He held head-coaching stints at Vanderbilt (2011-2013) and Penn State (2014- Oct. 2025), accumulating a .681 winning percentage (128-60 overall record) across both programs.
With the Nittany Lions alone, he won a Big Ten championship (2016) and led the program to its first College Football Playoff appearance in the 2024 season.
Despite a long list of accomplishments, the one prize he never captured was a national championship, a shortcoming that contributed to his dismissal from Penn State on October 12.
After weeks of speculation about his next destination, Virginia Tech announced on Monday that Franklin would be the next head coach, and he issued his first statement as leader soon afterward.
"I'm honored and humbled to join the Hokie family," Franklin said. "My vision is simple: to restore unmatched excellence, to build something that lasts, and to serve this University, the Commonwealth of Virginia and our amazing fan base with honor, integrity, and passion. I look forward to getting to work with our players, our staff, and the entire Virginia Tech community."

After his midseason firing at Penn State, Franklin was widely considered one of the top candidates on the open market.
Media coverage tied him to multiple Power 4 openings in the weeks following his dismissal, with Virginia Tech and Arkansas among the programs reported strongly linked to him.
Virginia Tech struggled through a difficult 2025 season, currently sitting 3-7 overall and 2-4 in ACC play under Brent Pry (fired after 0-3 start) and interim Philip Montgomery.

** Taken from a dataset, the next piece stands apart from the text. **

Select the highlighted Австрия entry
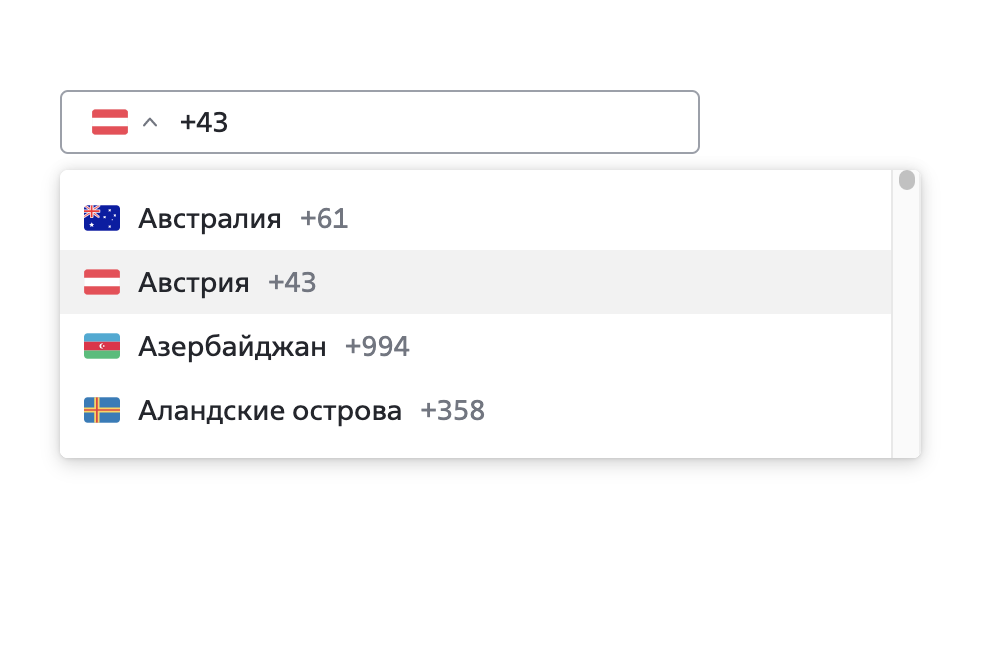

The program has underperformed since its peak in the 2000s, with its last 10-win campaign in 2016 and only three winning seasons since.

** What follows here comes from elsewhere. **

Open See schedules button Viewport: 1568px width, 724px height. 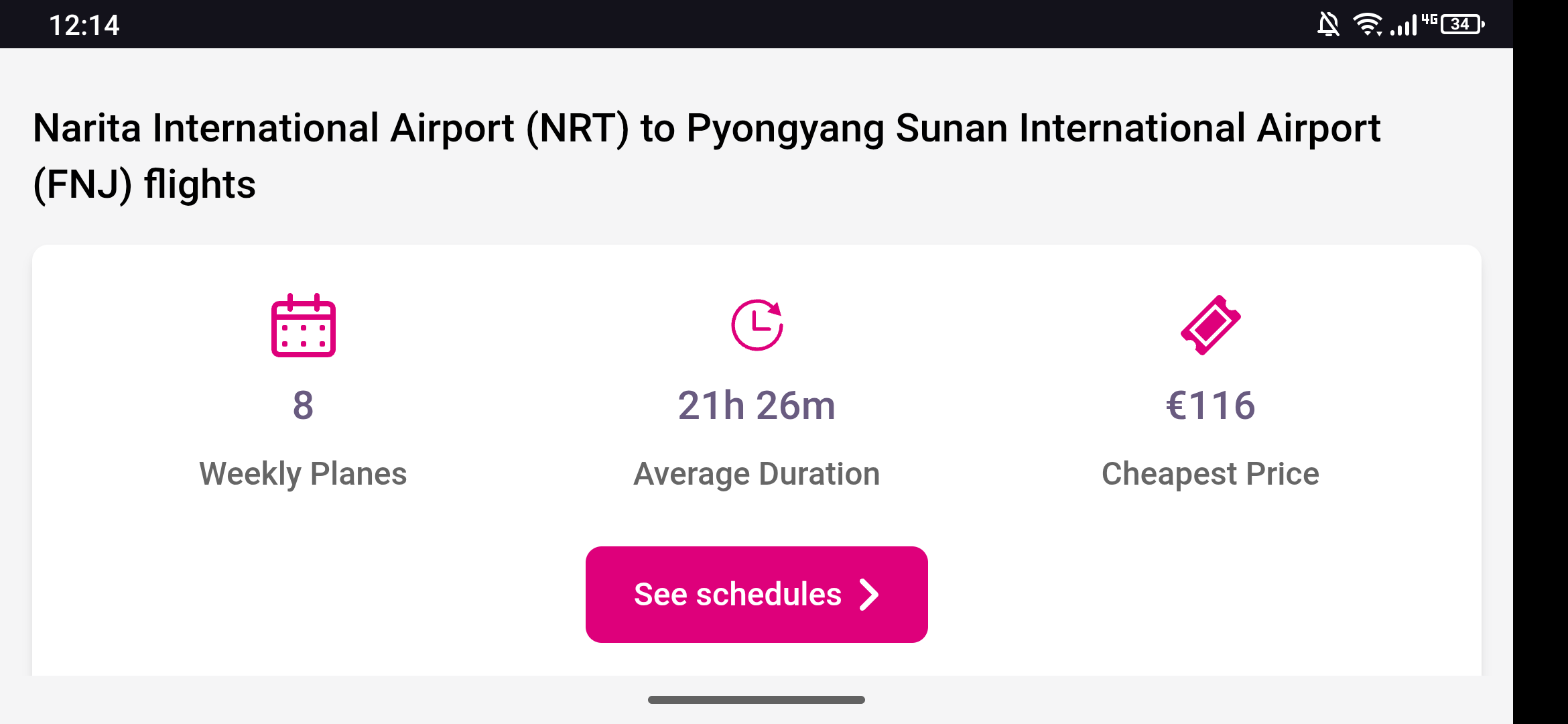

Now enters Franklin, who will be tasked with plugging significant roster holes, stabilizing a coaching staff hit by turnover, and reviving stalled recruiting pipelines.
He arrives with a proven track record of program building, strong recruiting in the Northeast and mid‑Atlantic, and experience turning Vanderbilt into a competitive program and lifting Penn State to national prominence.
Whether those strengths produce a lasting turnaround for a program that has lacked steady success for more than a decade remains to be seen.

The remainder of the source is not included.